Cirencester Museum is worth a visit- but it's not a free one. The cafe inside it is also good for light lunches, coffee and tea. It has 2 entrances; one from inside the museum and one from outside on the street so you don't have to visit the museum to eat there. You'll see what I mean !

http://www.cirencester.co.uk/coriniummuseum/

G


----------



## Zebedee (Oct 3, 2007)

Know it very well Geoff. Going ourselves the week after next.  

PM if you would like details - boring for others if I go to town here. :roll: 

Cheers

P.S. Do you fancy Lamb and Apricot pie. Best we have ever tasted and the butcher is dead easy to find, a couple of doors up from the Corinium.

Bet you end up taking a dozen home for the freezer!


----------



## Grizzly (May 9, 2005)

There is a big secondary school on the edge of the site. If you're an ex-teacher and don't want your reflexes jolted by bells all day then choose a pitch away from that boundary ! 

G


----------



## Mikemoss (Sep 5, 2005)

I second Zebedee's recommendation of the butcher in Cirencester, in fact the whole town is a lovely place to wander around. Sure you'll have a great time, and all the south Cotswolds countryside is pretty much on your doorstep.


----------



## paige (Jan 21, 2008)

Cirencester is lovely but I hated the Mayfield park site


----------



## therabbits (Sep 28, 2007)

*Cirencester*

Hi there 
can recommend the following :
Really nice meal at Jesse's Bistro which is in middle of Cirencester good menu they also have a great butchers shop on the same street - Black Jack Street

http://www.jessesbistro.co.uk/

Nice little town centre with usual types of shops plus few different ones and craft centre - Brewery Arts centre nice to wander around and has a cafe

http://www.newbreweryarts.org.uk/

Loco glass studio is part of this they do great modern pieces and you can stand and watch what they are doing in their studio - they will explain what they are up to as you hang around.

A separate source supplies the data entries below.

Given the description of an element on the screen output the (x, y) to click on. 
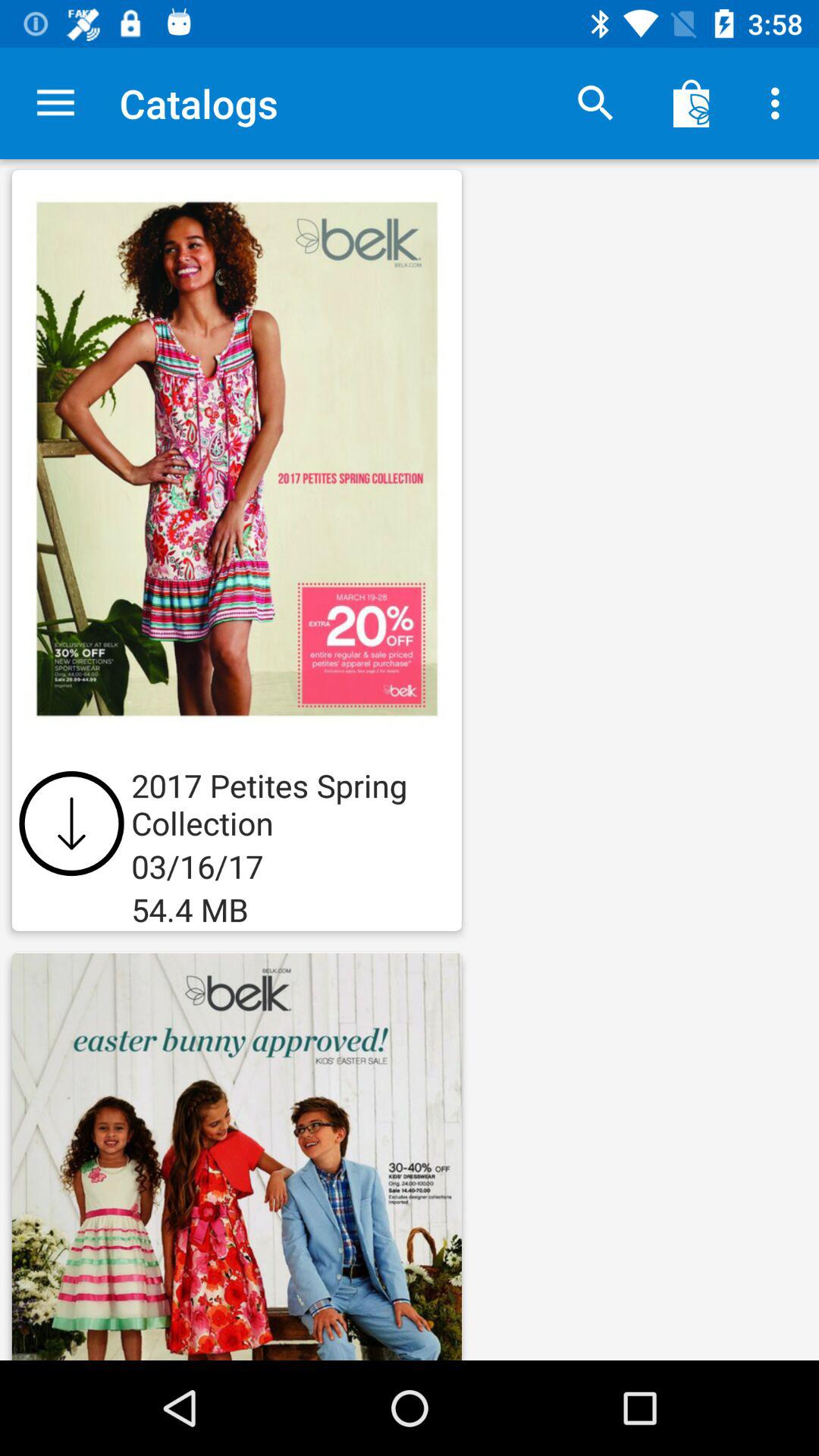
press the item to the left of 2017 petites spring item (71, 823)
Given the description of an element on the screen output the (x, y) to click on. 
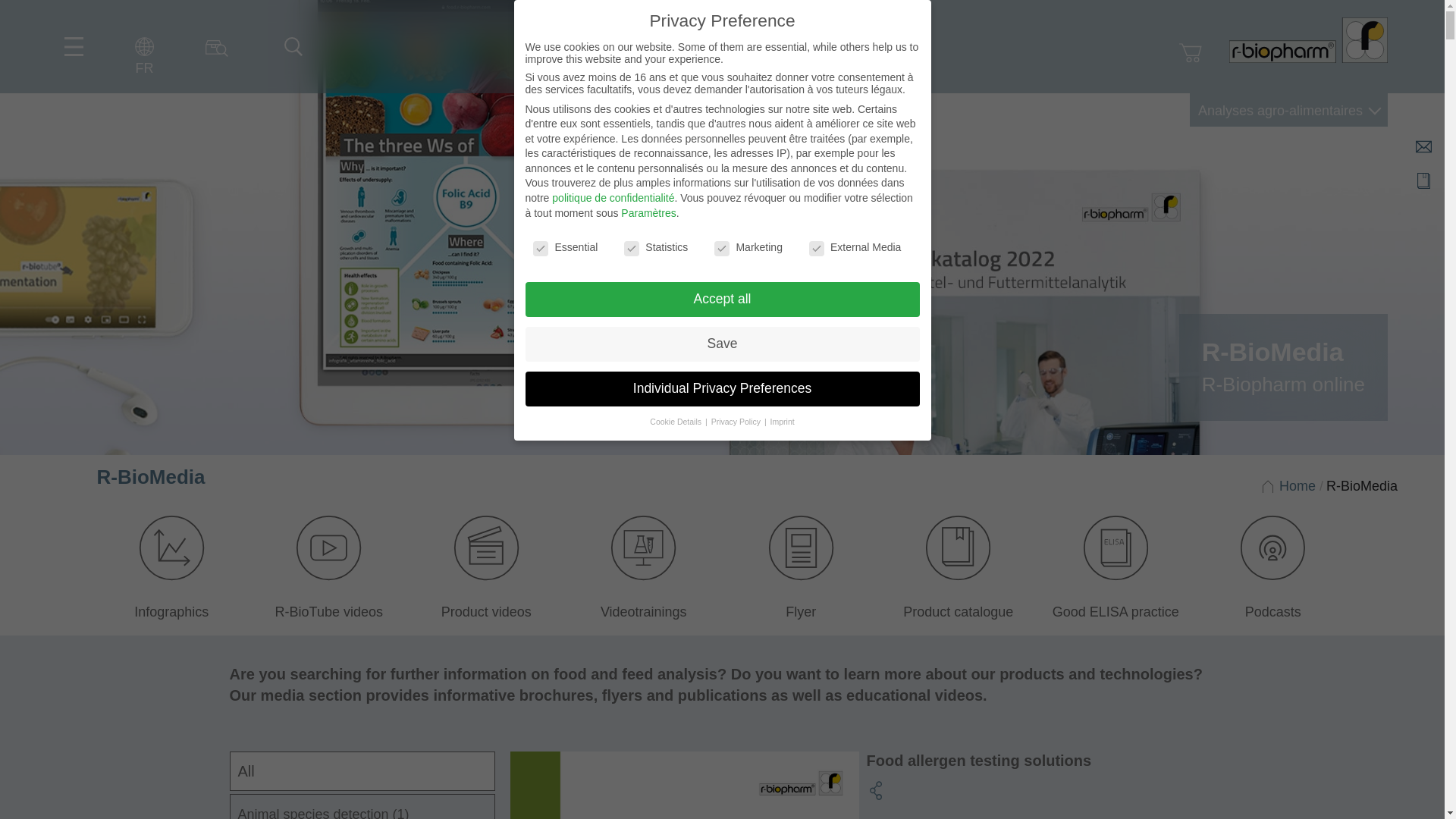
Recherche pour : (288, 40)
Go to R-Biopharm Webshop (1190, 52)
Analyses agro-alimentaires (1288, 109)
Given the description of an element on the screen output the (x, y) to click on. 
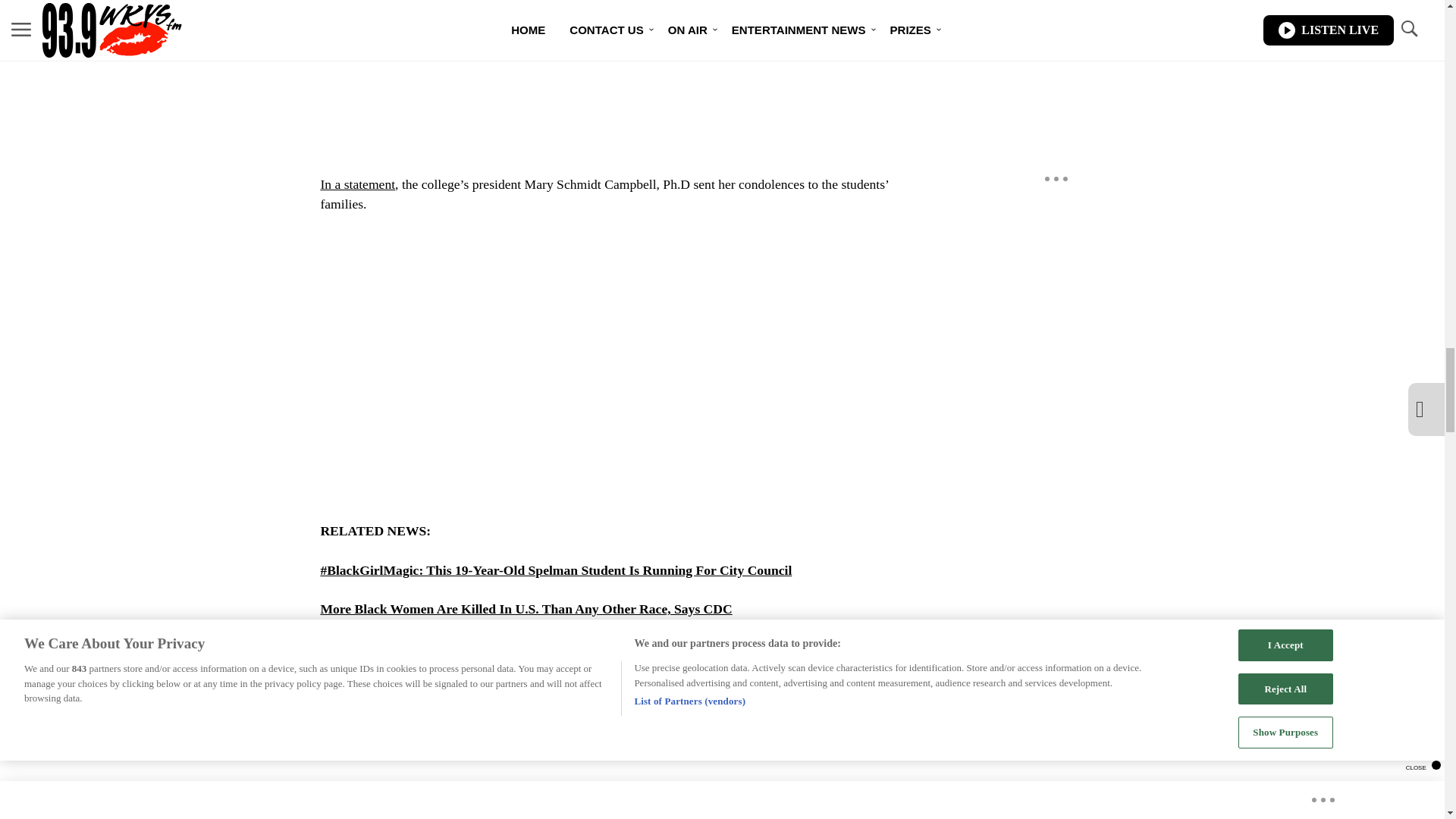
Vuukle Sharebar Widget (585, 772)
Embedded content (607, 369)
In a statement (357, 183)
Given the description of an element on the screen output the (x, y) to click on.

New fishmonger has opened right by church in main market place haven't been in it yet

There is a craft market some weekends - not sure whats on this one.
Waitrose on edge of town as well 
Hope you have a lovely time

The Rabbits


----------



## lafree (Dec 31, 2007)

The Railway museum at Swindon is worth a visit large car park ok for motorhomes the shopping outlet is at the same place.


----------



## drcotts (Feb 23, 2006)

Just to let you know they have now stopped you walking through the park from the site to the town although when i tried several people were ignoring the signs.
You can walk into the towm in about 10-15mins or walk in the lovely park and at this time of year the autum colours will be starting.

Fot info for the regular users of this site. the oil and vinegar shop has gone and is now a fresh fish shop. Try the cheese shop down the back streets. They have a craft fair on fri and a farmers market and flea market in the corn halls. 

You can walk down the river bank or into the roman ampitheater.
The black horse does nice reasonable grub.

Mostly hardstanding and usually plenty of space

PHILL

we go several times a year and its a great site.

phill


----------



## StAubyns (Jun 4, 2006)

Many thanks for the replies  

I must admit it was just a spur of the moment decision, but now we are really looking forward to the trip


----------



## drcotts (Feb 23, 2006)

StAubyns said:


> Many thanks for the replies
> 
> I must admit it was just a spur of the moment decision, but now we are really looking forward to the trip


You wont be dissapointed.

Phill


----------